2, どうにかしたい、どうにかしよう

第5話 アレクサンデル大兄様、お願い

 ベルがヴェルグラ侯爵家屋敷に来た翌日。


 王都郊外の古城がそのままヴェルグラ侯爵家の屋敷であり、王都警備隊の駐屯地と接している。広がる丘陵一面をヴェルグラ侯爵領から取り寄せた大型馬の放牧場として使い、その一角にある平らな土地を駐屯地の兵士たちの訓練場として貸し出し、ヴェルグラ侯爵家に生まれた男子は代々ここで領兵と駐屯地の兵に混ざって軍人としての教育を受けていく。プランタン王国の王都守備を事実上担っているのはヴェルグラ侯爵家であり、将来的には軍将校の座に就けるよう十分に経験を積んでいかなければならない。


 ——まあ、私はそのヴェルグラ侯爵家の末の妹で、兄弟中唯一の女子として好き勝手やらせてもらっているけれど。


 私はフリルブラウスと長いサテンスカートを、忠次は簡素な濃紺のエプロンドレスを着て、放牧場の入り口から馬と戯れている一人の男性を手を振って呼んでいた。


 その男性は馬の背中を叩いてどこかへ走らせ、てくてくとこちらへ歩いてくる。ただ、だんだん近づいてくるにつれ、細身に見える乗馬ジョッパーズスタイルながらその上背の高さが際立ってきた。

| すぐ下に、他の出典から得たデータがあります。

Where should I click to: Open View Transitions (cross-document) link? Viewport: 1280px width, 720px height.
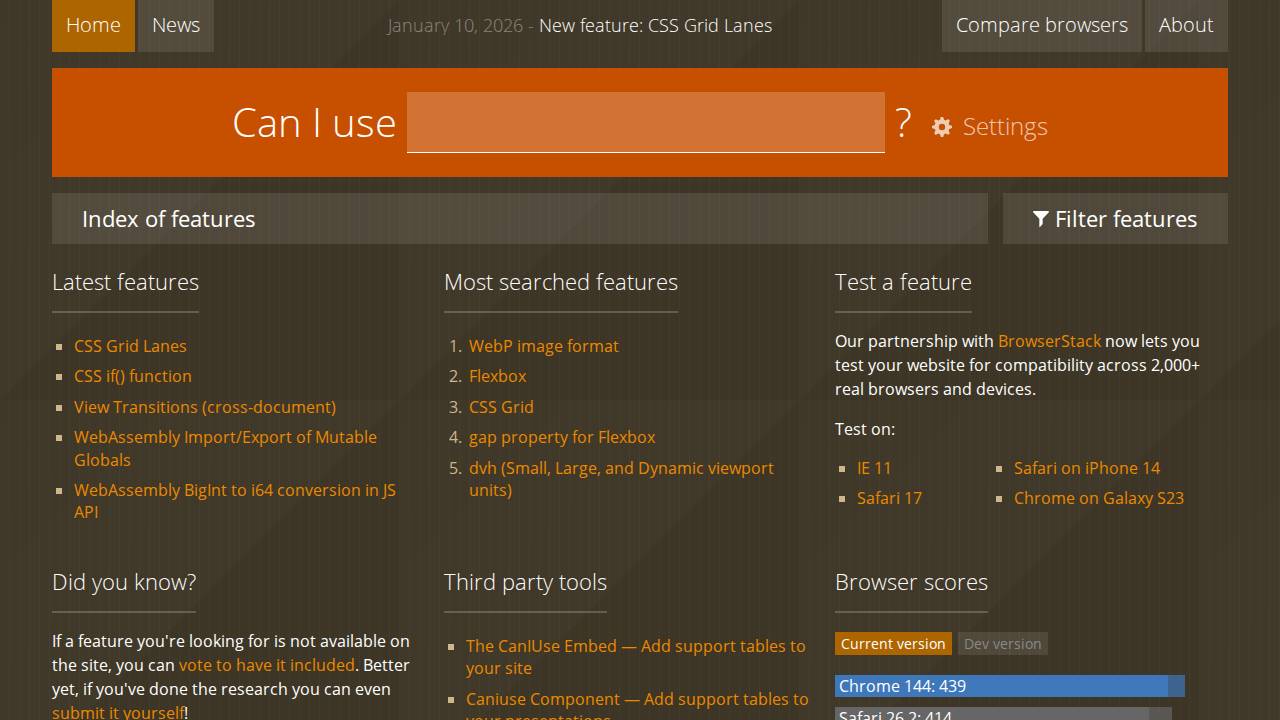pyautogui.click(x=205, y=407)
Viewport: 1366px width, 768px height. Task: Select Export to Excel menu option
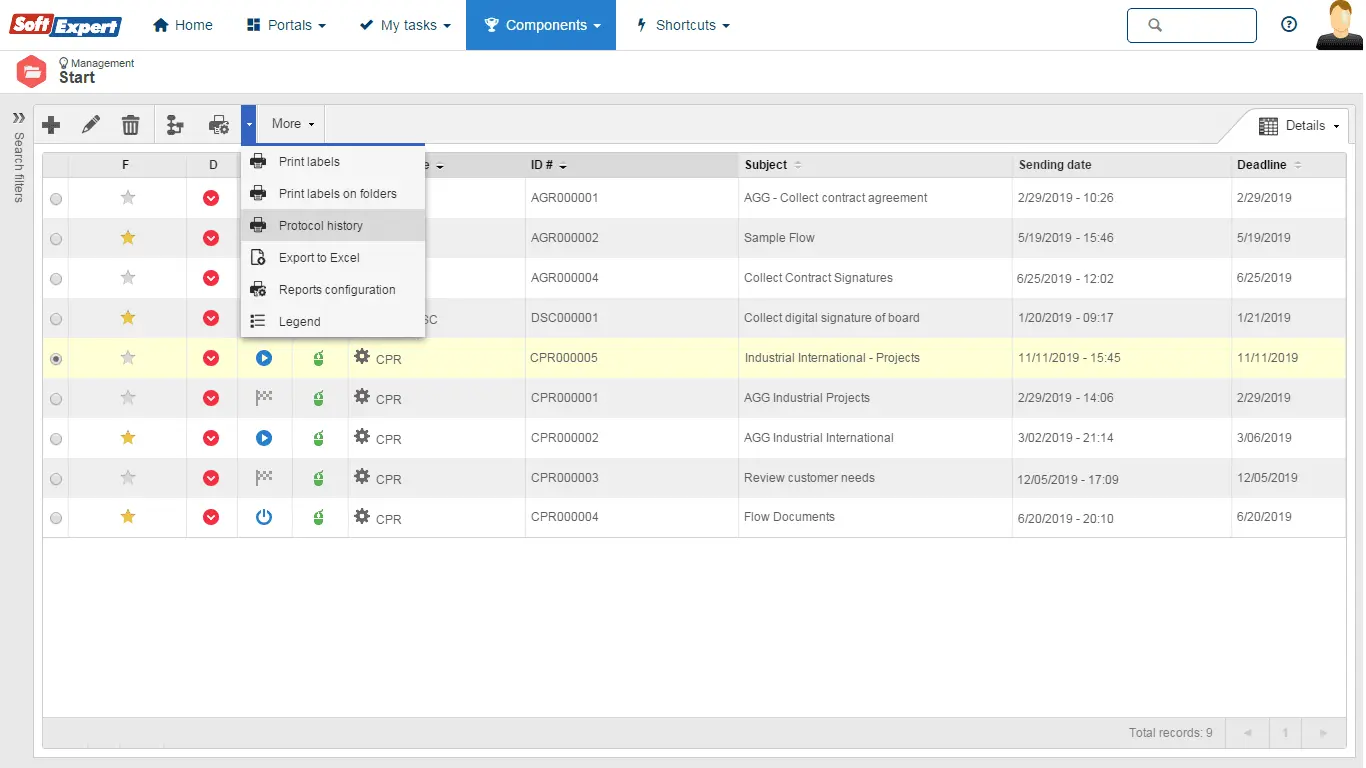(x=318, y=258)
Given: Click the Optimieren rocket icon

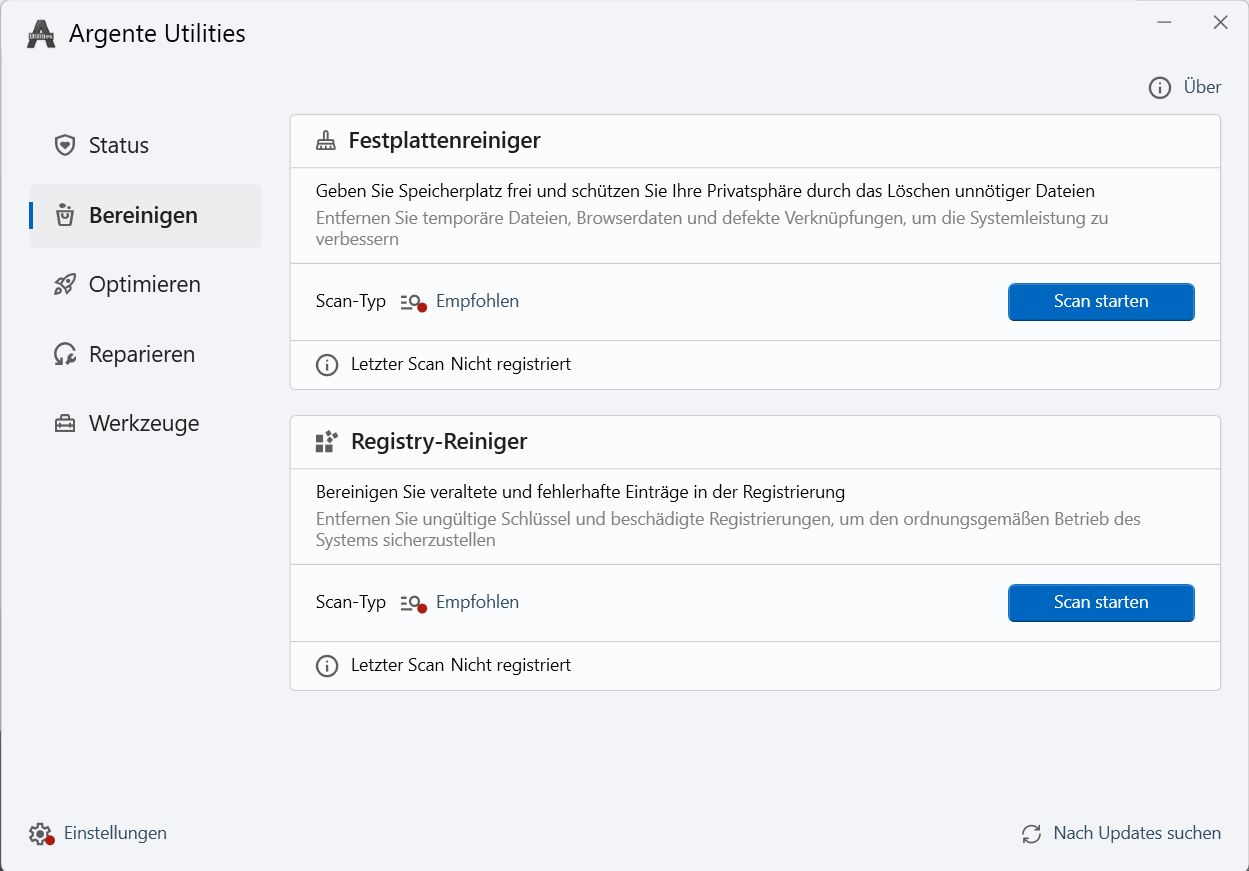Looking at the screenshot, I should (x=65, y=285).
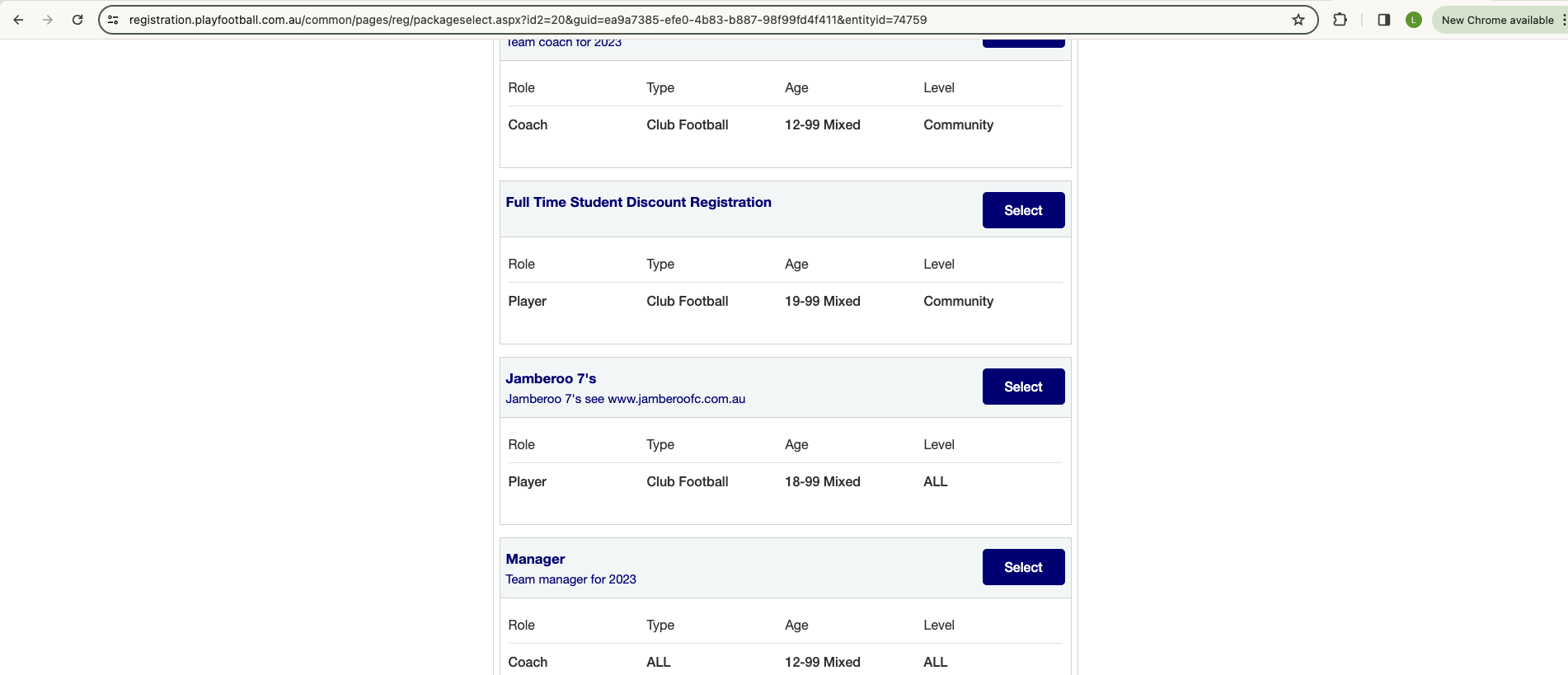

 忠次など、目を見開いてこう問いかけてきたくらいだ。


「姐さん」

「何?」

「あの鬼みてェな大男が、『あれくさんでる』ですかィ」


 オーガとは何だ、私の兄なのに、と言いたくなったが、致し方ない。


 特注の乗馬服を着ているその筋骨隆々な大男は、私と同じ金髪碧眼で、もみあげと髭が繋がっているような厳つい顔をしていた。ヴェルグラ侯爵家長兄アレクサンデル、気性は人並みに穏やかで優しいのだが、何せ顔が怖い。子供に泣かれることもままある。あと、走り疲れた仔馬を一人で背負って帰ってきたこともある怪力だ。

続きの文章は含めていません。